Two other programs (Strong Kids, Strong Teens and the Salud Para Todos) have been sustained by their partner organizations. The Salud Para Todos program, which utilized promotoras in both the clinical and community partner organizations, has been sustained by additional external funding obtained by Campesinos Sin Fronteras. The Strong Kids, Strong Teens program has been sustained largely through fundraising efforts at the local YMCA level and through in-kind contributions of the YMCA and Seattle Children's Hospital Children's Obesity Action Team (COAT) members.
Although most of these efforts may not have been sustained in their original form and design, many of the cases were able to sustain subcomponents of their efforts or were able to be adapted in some way to obtain additional funding. For example, the YMCA and Spectrum Health System were able to obtain funding for a similar program for Latino women and are hopeful that they will eventually identify funding to reinitiate the Sisters in Action program. This adaption or "morphing" of programs from one into another appears to be an alternative for programs that cannot identify new external or internal funding.

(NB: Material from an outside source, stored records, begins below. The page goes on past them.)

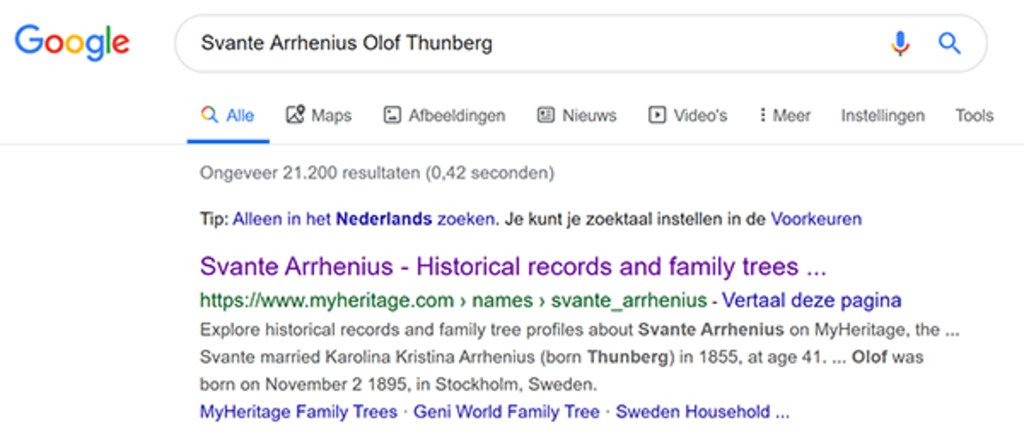
Task: Open Svante Arrhenius Historical records result
Action: click(x=513, y=267)
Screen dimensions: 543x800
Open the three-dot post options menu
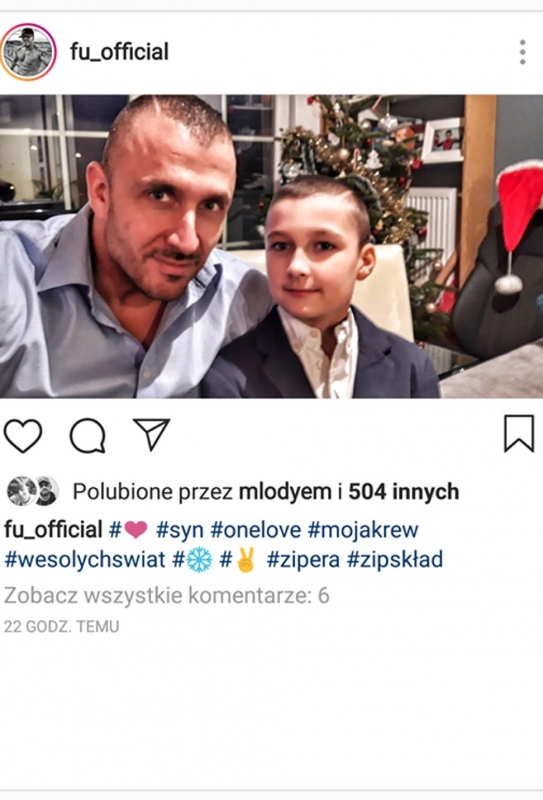point(523,52)
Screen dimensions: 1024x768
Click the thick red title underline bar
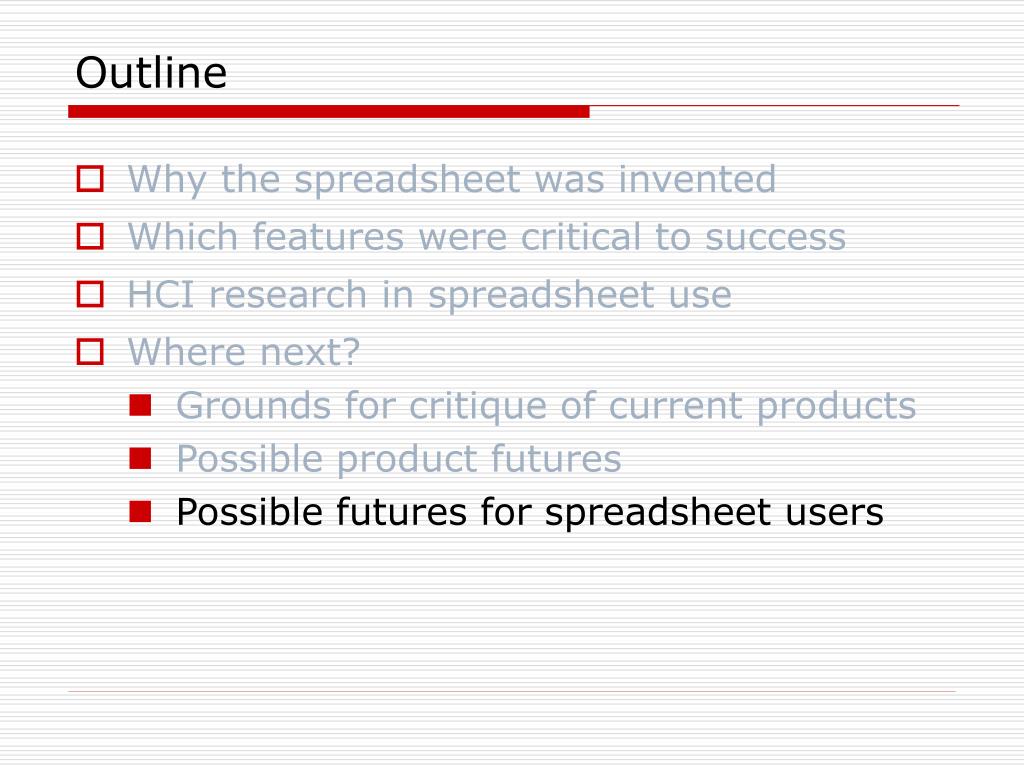328,112
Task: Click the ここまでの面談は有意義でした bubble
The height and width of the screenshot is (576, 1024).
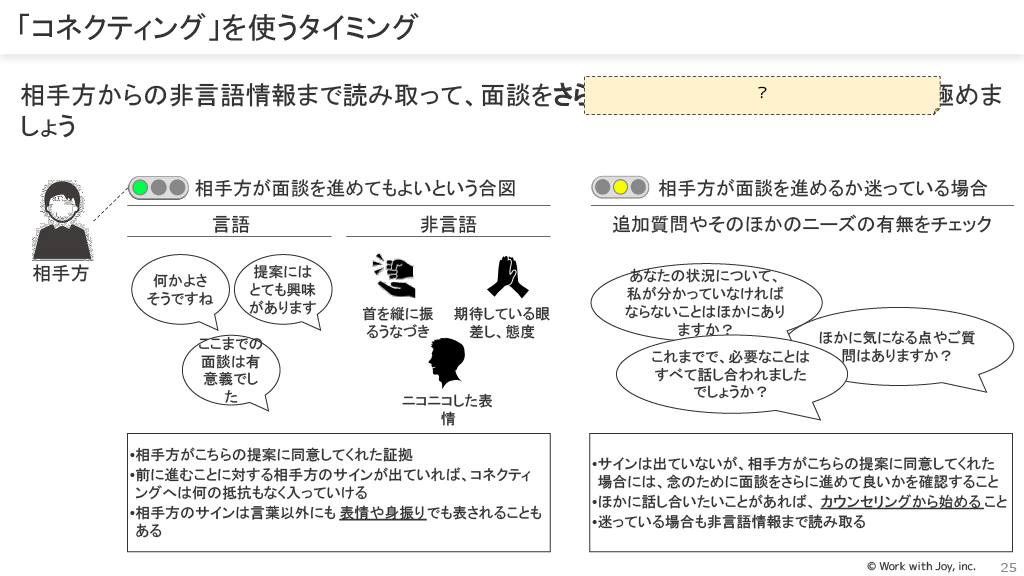Action: click(x=231, y=371)
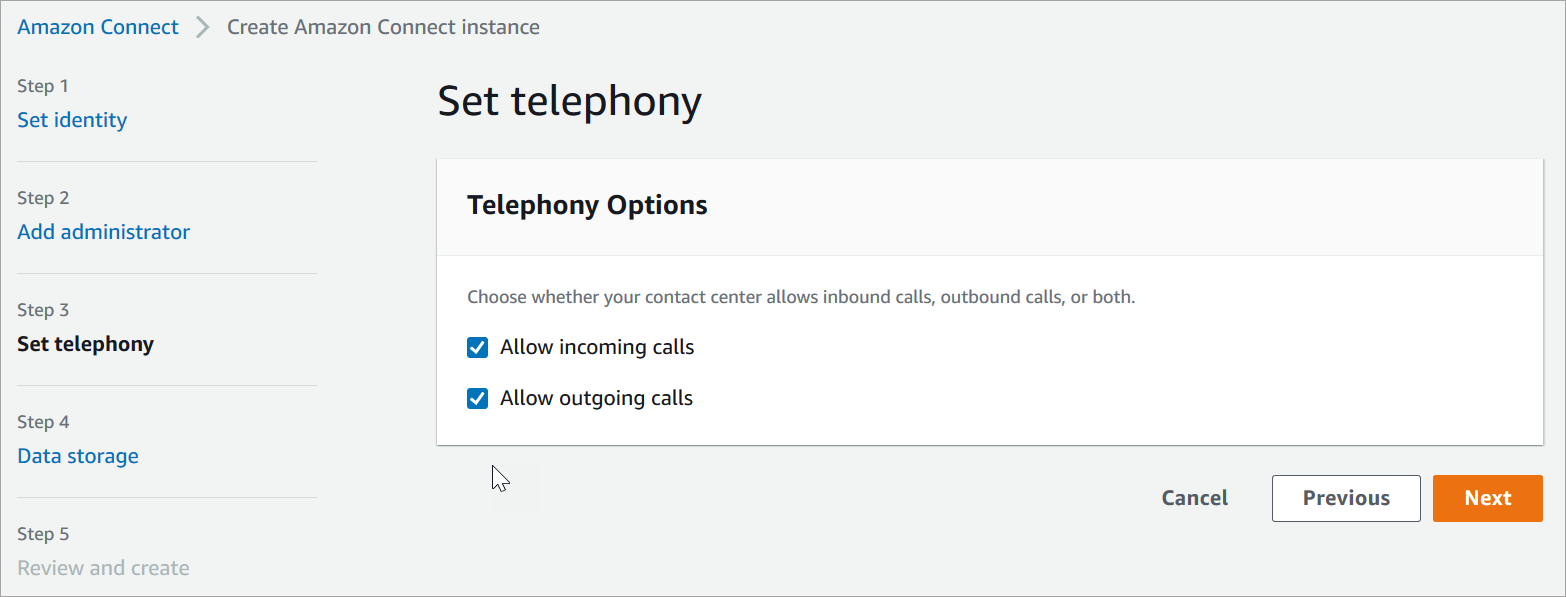Navigate to Step 1 Set identity
The height and width of the screenshot is (597, 1566).
(x=71, y=119)
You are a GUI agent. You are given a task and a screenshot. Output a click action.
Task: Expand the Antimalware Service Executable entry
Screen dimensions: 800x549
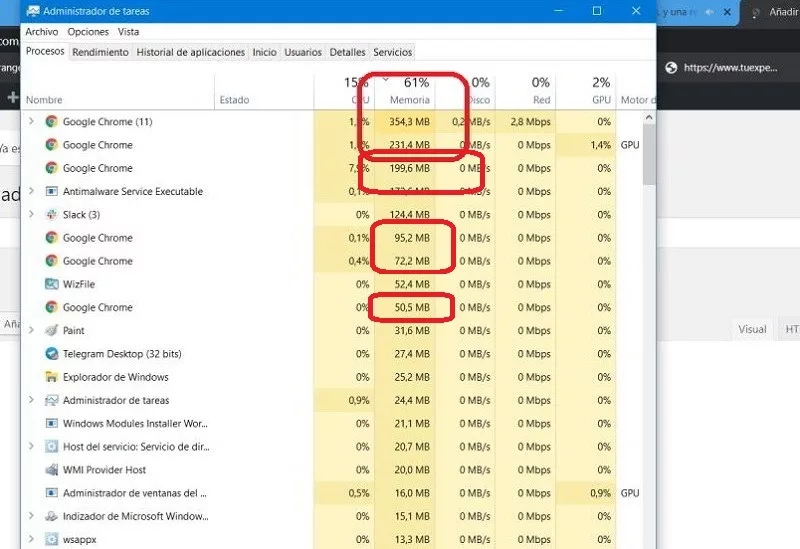point(31,192)

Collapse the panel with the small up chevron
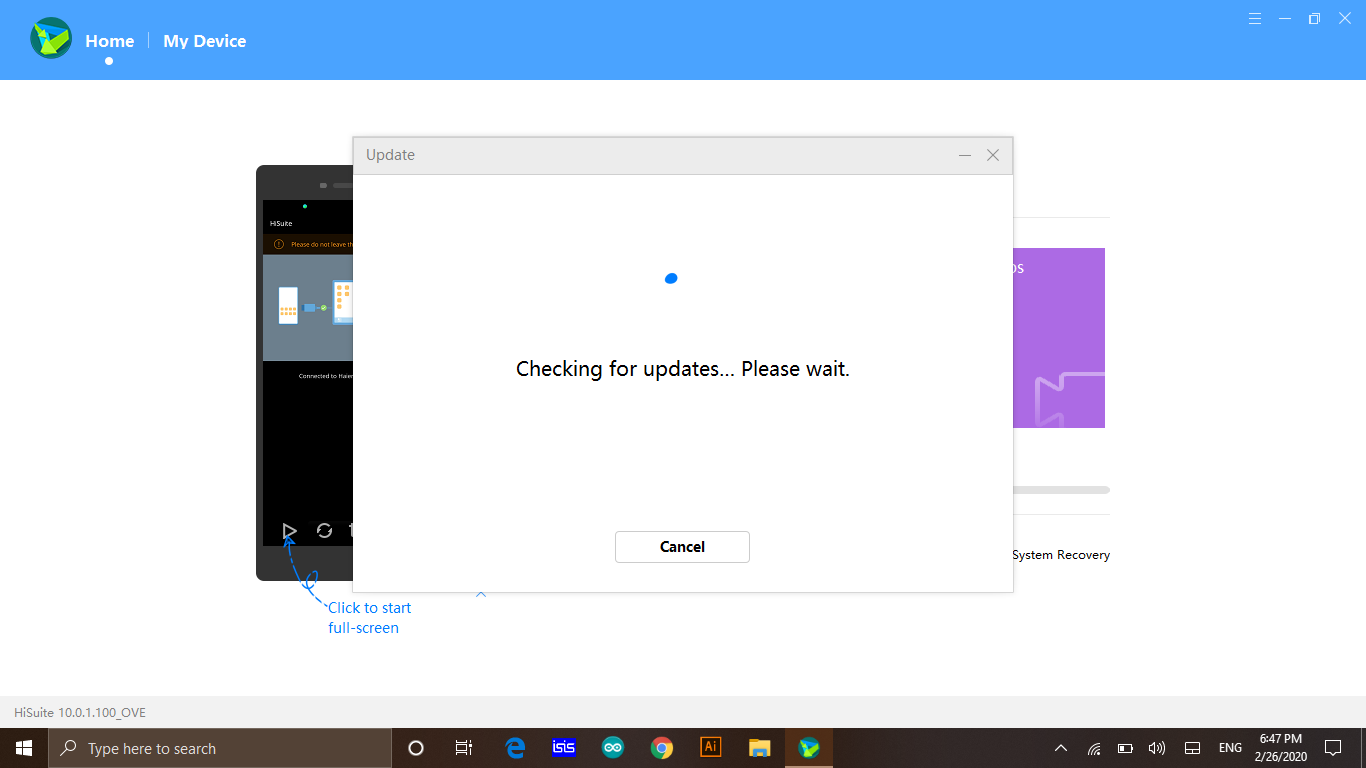pos(481,595)
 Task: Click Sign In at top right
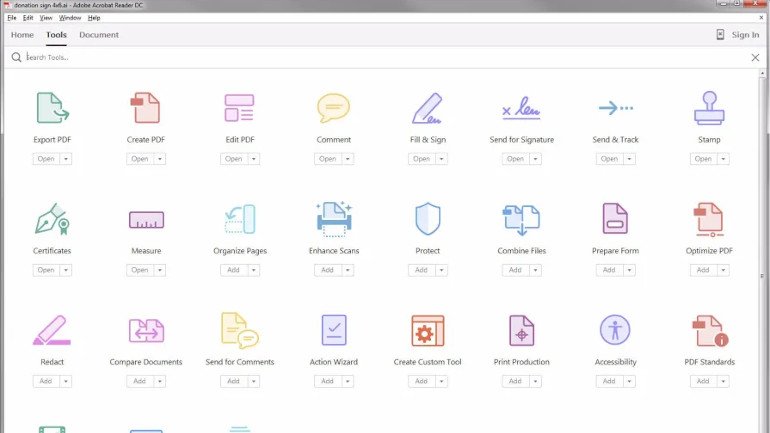pyautogui.click(x=745, y=35)
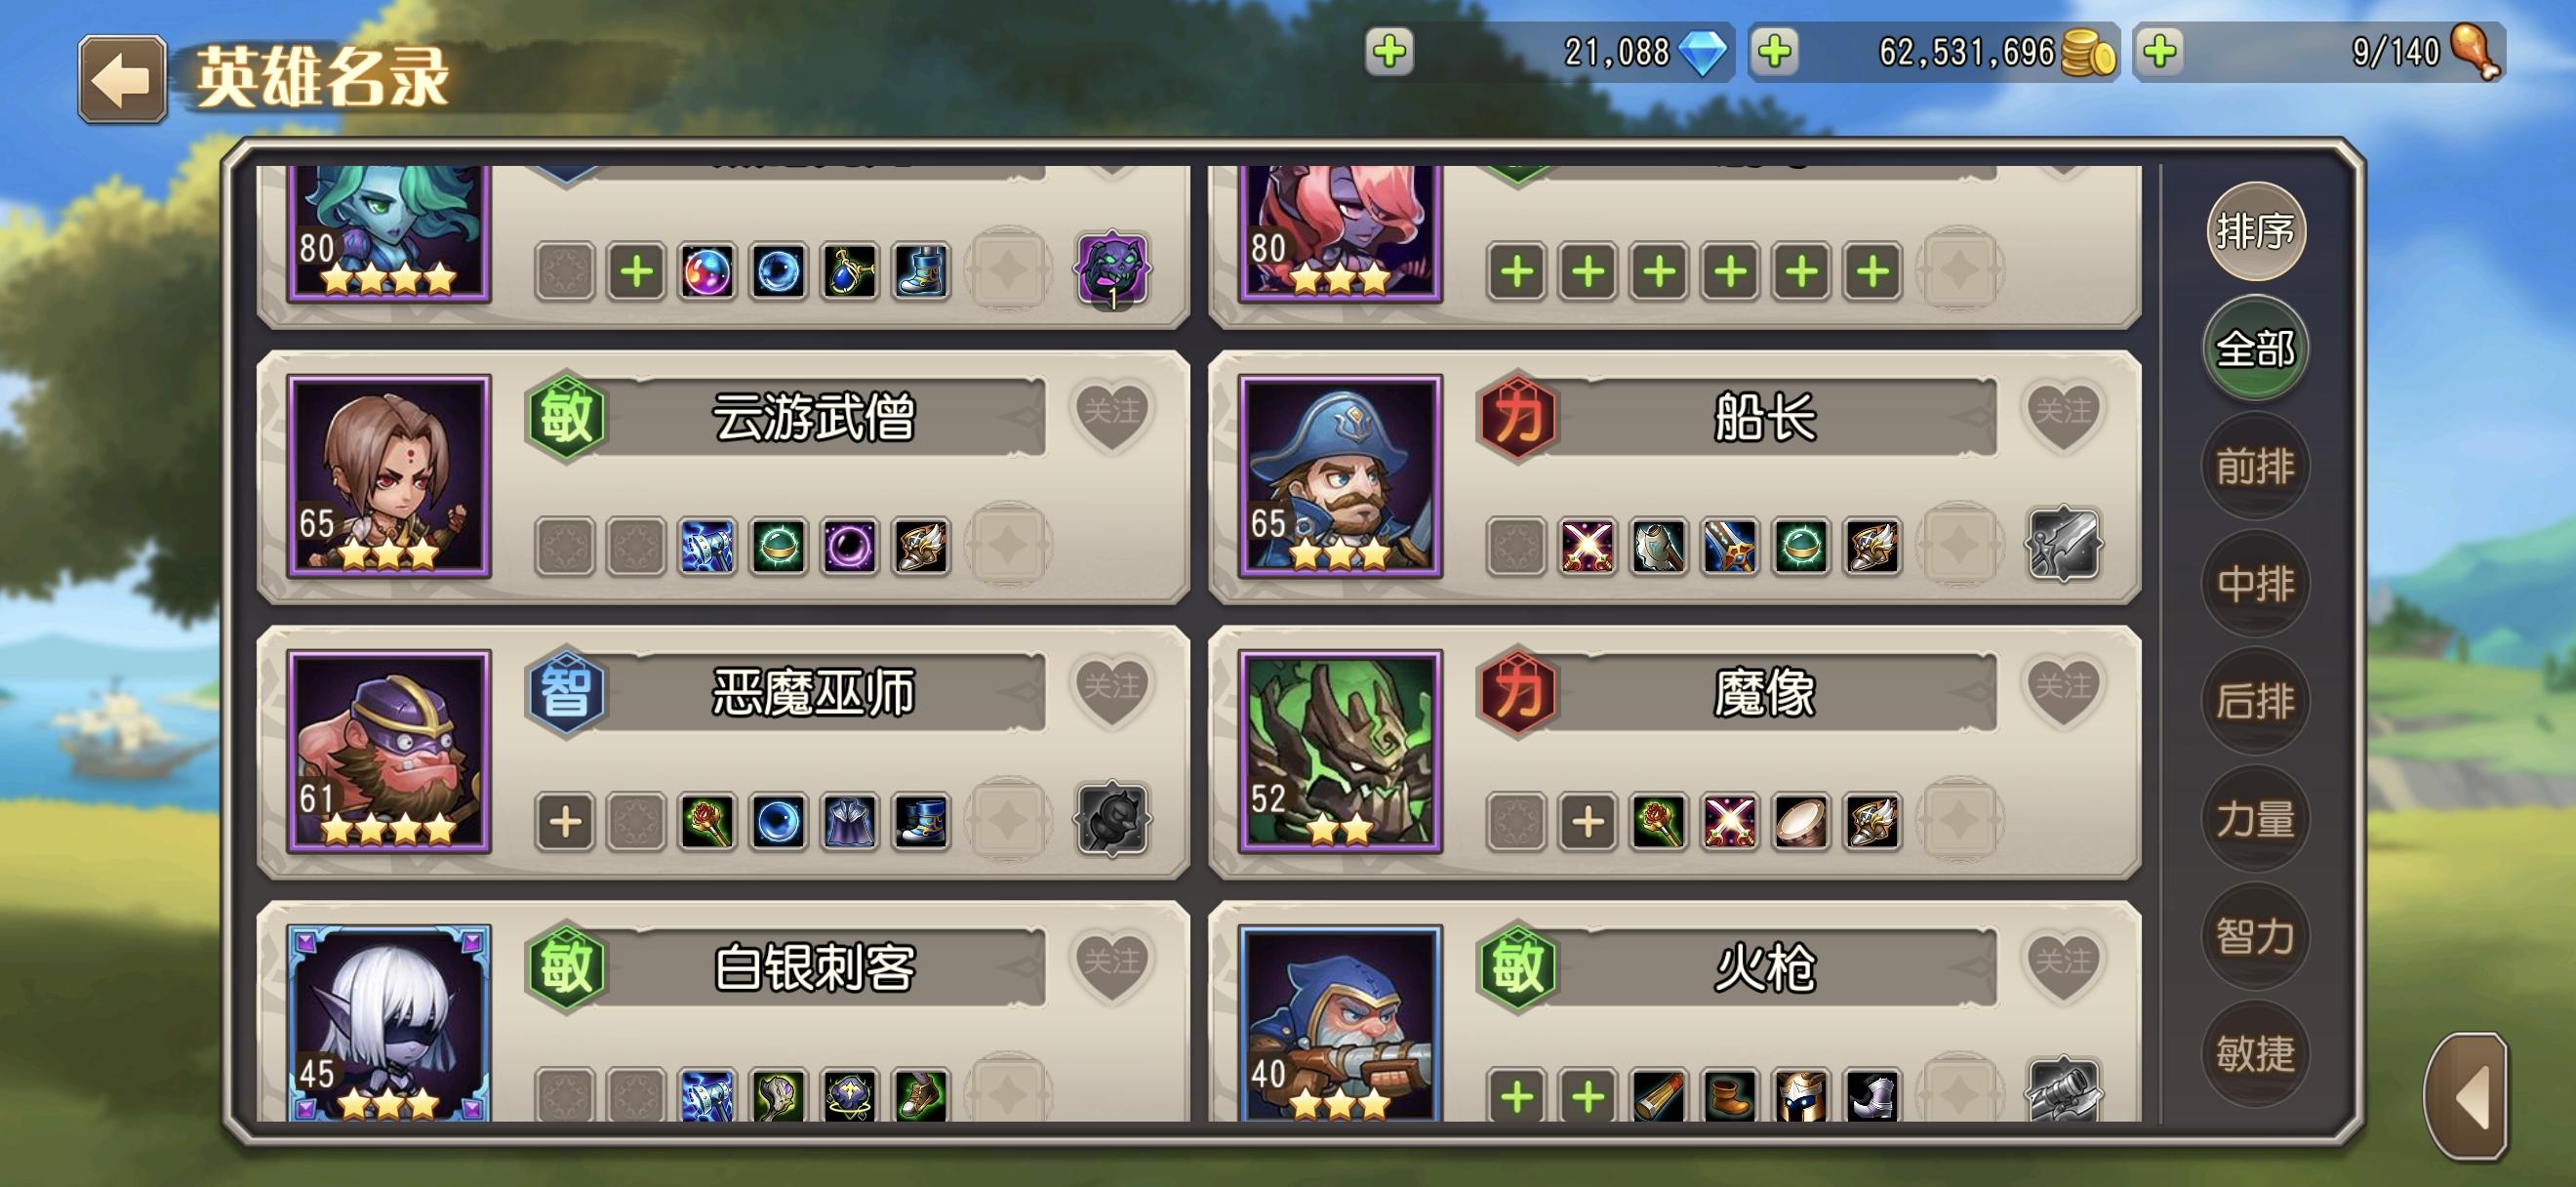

Although the interventions may not have been sustained, interviewees' responses indicate that the linkages formed through these efforts have been significantly valuable to both clinical and community organizations alike and that those relationships will continue in the future as new opportunities for collaboration are examined and sought out. One representative from the Charlotte REACH 2010 project reported, "Some of the projects have to end but the benefits live on. The health care system in Charlotte is much more engaged with the community. Community and professional people are more skilled and capable in going and doing community work elsewhere. Not a sustainability plan that worked, but sometimes the view is too shallow. May not benefit that particular community but there will be benefit in other similar communities." Thus, while the interventions may not be sustained, the linkages and relationships between partners continue.